### SOURCE PASSAGE
------------------------------
Fasinating how draining Twitter is…

At first it’s interesting. There’s a stream of “new” data and ideas.

You interact because some people are funny, and if you’re lonely you’re reaching out to other humans, trying to connect.

There are positive connections but generally they’re temporary. When they go away as they inevitably do, it hurts in a way. It’s not a major hurt but suddenly you’re unimportant in someone else’s life and you wonder if / what you did wrong that made them go away. What changed between this week and last week? Are they just busy, or did they find someone more interesting? With the possibility of thousands of followers all interacting or attempting to interact daily or hourly if you fall of the edge of the map it usually goes unnoticed.

This has the potential to make any loneliness a person may feel, much sharper. 

Some people will move on without paying much attention, after all, there are literally thousands of other people. Some people won’t notice, and others, those with few followers may be devastated.

Everyone is clamoring for attention “Pick Me, See Me, Talk to me”, and yet the satisfaction provided is not sustaining.

In my observations of the “Twitterverse” I’ve started to understand this and noticed a few other things too.
------------------------------
### RECORDS SUPPLIED
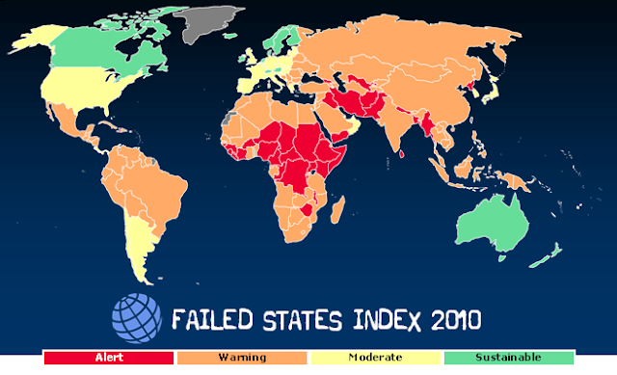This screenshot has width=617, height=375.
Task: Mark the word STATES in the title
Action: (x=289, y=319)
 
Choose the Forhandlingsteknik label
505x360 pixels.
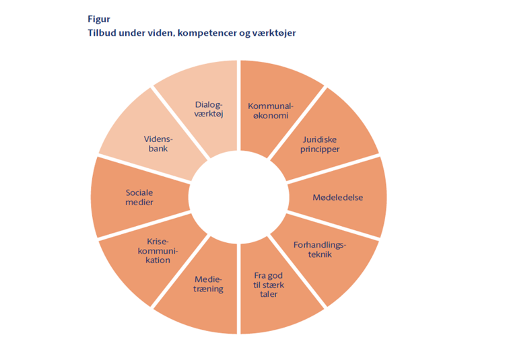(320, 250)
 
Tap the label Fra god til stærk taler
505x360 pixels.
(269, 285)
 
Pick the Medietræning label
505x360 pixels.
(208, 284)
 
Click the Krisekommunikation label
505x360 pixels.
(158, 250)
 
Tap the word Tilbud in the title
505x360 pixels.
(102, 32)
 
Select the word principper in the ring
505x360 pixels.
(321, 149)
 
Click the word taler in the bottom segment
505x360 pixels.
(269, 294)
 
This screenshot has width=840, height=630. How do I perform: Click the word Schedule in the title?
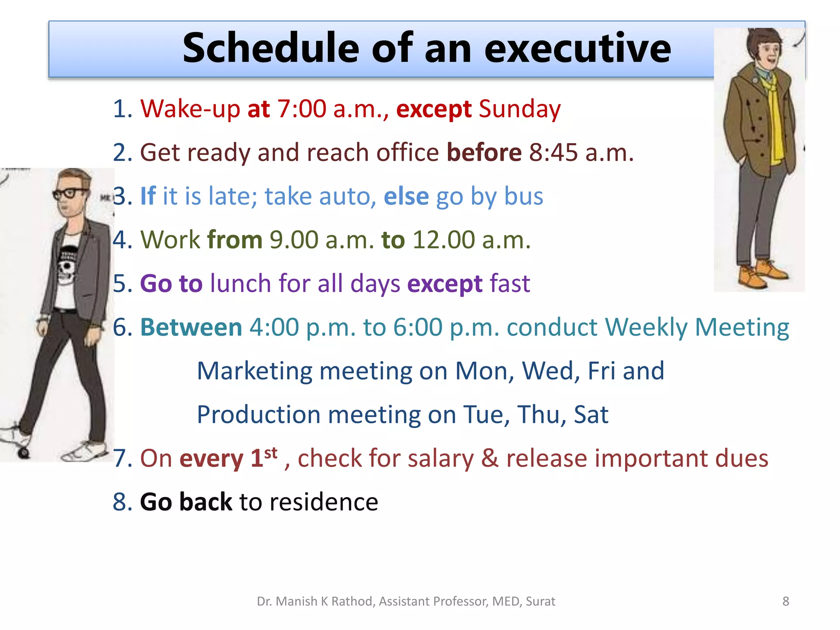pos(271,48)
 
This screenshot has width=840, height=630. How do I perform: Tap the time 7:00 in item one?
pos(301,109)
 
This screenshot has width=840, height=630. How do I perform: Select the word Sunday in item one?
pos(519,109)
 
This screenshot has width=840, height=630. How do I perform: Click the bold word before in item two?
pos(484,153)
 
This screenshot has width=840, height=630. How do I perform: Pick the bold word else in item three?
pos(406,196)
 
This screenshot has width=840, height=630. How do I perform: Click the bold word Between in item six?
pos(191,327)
------------------------------
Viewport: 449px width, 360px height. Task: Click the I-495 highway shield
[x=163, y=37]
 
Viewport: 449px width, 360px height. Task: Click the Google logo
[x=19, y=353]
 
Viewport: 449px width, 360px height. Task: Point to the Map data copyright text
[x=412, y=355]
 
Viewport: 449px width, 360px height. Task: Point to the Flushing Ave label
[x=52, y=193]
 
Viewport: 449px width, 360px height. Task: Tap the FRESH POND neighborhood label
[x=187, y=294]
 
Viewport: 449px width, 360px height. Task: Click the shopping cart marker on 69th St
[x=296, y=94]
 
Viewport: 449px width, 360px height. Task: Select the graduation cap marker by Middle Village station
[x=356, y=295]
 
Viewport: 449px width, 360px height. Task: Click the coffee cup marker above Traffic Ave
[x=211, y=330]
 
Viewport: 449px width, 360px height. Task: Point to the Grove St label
------------------------------
For each statement, say yes or no to whether it agrees with the passage on Twitter, and quote the words of the passage that decide it: (a) Positive connections on Twitter are generally lasting. (b) Those with few followers may be devastated when others move on. (c) The attention people clamor for gives sustaining satisfaction. Rely only on the passage on Twitter for what comes next.

(a) No: "There are positive connections but generally they’re temporary."
(b) Yes: "others, those with few followers may be devastated."
(c) No: "the satisfaction provided is not sustaining."